After watching two seasons of “Unbreakable Kimmy Schmidt,” you might be able to distill its magic.

Part of it is in the music – the Netflix series has a score that’s as lush as one you’d find on Broadway – but part of it is also in the writing.

As with their “30 Rock,” creators Tina Fey and Robert Carlock twist recognizable people, places and things to fit their alternate universe. A network of television reruns, for example, is called “Sad Sack TV.” A job on Broadway finds James Monroe Iglehart getting down on his knees and playing a character in “Matilda” when kids have a day off.

That skewed thinking keeps a one-note premise humming, particularly since Kimmy (Ellie Kemper) is much more than a kidnapping survivor. She’s an untapped well, just waiting to experience life.

In the first two seasons, we saw how she coped after she was released from the underground bunker of Reverent Richard Wayne Gary Wayne (Jon Hamm).

Now, in the third, she’s armed with a G.E.D. and, interestingly, a sense of power. Wayne, apparently, has found a new love and wants a divorce.

Thanks to advice from her once-rich friend Jacqueline Voorhees (Jane Krakowski), Kimmy is holding firm and seeing if she can get something out of the situation. She’s confronted by Wayne’s attorney (who also has her own screwed-up situation) and given some options.

Best roommate Titus Andromedon (Tituss Burgess), meanwhile, has had it with his cruise ship experience and, now, wants a gig somewhere else. He lights on the idea of a role on “Sesame Street” and that’s where Iglehart comes in.

Fey and Carlock constantly keep audience members on their toes, thrusting ideas that sound so wacky they’d never work. And yet they do.

Carol Kane (as Kimmy and Titus’ landlady) is as comfortable here as she was on “Taxi,” another series built on quirk.

Amy Sedaris has a niche as well as Jacqueline’s society friend (think: Elaine Stritch) and Krakowski is practically perfect as the woman who will do anything to regain status.

Jacqueline stirs many pots, all of them just above simmer. She has her own heritage battles which could spark conversations that comment on everything we see in politics today.

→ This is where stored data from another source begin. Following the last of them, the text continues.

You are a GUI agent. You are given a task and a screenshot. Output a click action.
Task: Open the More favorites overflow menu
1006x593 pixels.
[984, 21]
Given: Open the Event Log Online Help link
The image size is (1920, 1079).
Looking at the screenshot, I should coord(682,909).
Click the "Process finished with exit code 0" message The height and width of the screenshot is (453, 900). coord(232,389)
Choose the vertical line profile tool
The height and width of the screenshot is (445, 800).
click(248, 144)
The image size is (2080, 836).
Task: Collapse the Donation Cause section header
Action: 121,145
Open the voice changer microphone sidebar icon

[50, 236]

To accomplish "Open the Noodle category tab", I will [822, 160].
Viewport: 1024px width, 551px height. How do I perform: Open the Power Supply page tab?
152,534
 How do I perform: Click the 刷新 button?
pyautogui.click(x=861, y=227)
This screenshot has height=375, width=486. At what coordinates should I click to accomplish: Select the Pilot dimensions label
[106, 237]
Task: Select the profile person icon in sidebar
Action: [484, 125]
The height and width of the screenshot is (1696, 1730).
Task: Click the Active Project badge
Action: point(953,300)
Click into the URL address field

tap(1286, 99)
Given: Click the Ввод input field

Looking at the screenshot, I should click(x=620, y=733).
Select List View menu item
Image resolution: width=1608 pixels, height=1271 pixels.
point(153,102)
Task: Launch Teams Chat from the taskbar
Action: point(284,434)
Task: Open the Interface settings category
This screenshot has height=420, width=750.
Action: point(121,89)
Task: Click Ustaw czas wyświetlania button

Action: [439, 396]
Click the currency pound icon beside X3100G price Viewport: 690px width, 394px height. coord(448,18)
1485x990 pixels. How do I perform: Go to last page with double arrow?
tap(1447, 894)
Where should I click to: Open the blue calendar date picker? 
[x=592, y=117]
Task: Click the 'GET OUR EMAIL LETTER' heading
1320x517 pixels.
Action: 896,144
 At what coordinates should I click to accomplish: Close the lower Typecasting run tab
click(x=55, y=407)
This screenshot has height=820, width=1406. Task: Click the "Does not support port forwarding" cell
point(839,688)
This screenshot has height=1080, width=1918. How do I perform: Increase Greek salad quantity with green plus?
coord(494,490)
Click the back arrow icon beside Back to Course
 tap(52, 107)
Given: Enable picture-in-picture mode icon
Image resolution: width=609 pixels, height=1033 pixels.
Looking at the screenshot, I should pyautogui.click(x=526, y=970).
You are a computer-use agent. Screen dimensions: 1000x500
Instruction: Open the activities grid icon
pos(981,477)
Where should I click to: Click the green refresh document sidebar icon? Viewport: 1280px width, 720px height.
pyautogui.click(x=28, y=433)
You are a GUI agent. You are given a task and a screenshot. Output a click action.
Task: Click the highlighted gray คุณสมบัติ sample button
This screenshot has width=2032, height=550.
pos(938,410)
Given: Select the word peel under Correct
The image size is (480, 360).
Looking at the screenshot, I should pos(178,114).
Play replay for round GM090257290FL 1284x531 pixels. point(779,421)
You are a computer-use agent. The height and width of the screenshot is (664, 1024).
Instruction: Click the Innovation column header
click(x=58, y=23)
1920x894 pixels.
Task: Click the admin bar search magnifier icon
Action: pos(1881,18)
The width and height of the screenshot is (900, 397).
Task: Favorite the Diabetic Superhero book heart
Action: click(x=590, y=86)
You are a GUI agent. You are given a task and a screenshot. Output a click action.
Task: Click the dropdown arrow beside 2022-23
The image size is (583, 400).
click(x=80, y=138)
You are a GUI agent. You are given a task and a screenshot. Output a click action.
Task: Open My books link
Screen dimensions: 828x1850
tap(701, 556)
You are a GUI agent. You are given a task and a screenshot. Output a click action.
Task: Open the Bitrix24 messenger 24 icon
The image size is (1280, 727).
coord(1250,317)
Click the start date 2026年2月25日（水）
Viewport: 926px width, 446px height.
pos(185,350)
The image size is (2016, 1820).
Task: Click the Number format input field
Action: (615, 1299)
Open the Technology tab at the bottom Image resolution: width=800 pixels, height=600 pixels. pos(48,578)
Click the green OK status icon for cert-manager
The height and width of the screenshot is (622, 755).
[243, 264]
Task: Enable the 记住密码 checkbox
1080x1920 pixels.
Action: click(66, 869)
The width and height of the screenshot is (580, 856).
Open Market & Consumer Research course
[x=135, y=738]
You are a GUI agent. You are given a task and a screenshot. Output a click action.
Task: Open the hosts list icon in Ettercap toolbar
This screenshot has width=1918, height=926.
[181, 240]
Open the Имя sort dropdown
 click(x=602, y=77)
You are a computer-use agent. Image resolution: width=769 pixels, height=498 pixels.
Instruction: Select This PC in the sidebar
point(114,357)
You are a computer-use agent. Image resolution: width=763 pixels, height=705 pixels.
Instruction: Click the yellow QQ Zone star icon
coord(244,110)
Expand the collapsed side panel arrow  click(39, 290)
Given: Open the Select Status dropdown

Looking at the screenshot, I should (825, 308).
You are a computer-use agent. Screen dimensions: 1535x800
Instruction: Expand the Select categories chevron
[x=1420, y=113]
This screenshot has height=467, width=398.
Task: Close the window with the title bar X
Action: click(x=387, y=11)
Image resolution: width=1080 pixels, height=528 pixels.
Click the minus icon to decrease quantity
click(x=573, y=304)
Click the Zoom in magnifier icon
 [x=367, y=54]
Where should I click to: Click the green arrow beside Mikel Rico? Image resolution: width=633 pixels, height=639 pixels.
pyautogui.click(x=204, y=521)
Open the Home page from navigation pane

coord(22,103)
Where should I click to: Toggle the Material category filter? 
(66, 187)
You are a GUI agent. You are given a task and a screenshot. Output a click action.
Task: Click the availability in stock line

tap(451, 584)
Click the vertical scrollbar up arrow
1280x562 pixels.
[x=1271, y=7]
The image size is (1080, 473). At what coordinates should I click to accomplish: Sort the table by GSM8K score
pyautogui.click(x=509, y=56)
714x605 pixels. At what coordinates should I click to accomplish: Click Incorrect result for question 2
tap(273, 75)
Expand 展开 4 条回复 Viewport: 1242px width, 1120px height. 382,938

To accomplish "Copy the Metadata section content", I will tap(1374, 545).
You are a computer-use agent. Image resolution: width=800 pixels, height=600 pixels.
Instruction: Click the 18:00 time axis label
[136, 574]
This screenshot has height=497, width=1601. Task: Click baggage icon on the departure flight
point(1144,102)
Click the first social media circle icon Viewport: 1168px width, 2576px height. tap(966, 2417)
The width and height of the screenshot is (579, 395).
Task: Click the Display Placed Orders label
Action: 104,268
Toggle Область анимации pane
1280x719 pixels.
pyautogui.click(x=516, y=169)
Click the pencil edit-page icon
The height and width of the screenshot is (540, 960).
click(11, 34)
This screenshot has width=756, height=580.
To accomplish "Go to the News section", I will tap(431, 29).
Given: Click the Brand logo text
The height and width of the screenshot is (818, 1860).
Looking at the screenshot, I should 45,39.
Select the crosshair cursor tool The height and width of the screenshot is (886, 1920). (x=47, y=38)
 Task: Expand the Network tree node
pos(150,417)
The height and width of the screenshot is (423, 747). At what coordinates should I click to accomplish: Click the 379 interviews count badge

Set to Jeff Richmond’s infectious musical beat, “Unbreakable Kimmy Schmidt” seems stronger and cooler than a Yeti.

It hasn’t begun to show its seams – yet – but it does know how to make half-hour television intriguing in a social media world.

Kemper shows more pluck in Season Three and Hamm really seems comfortable in a comedy world.

Binge this weekend and you’ll get what we mean. “Unbreakable Kimmy Schmidt” is durable, more than anything.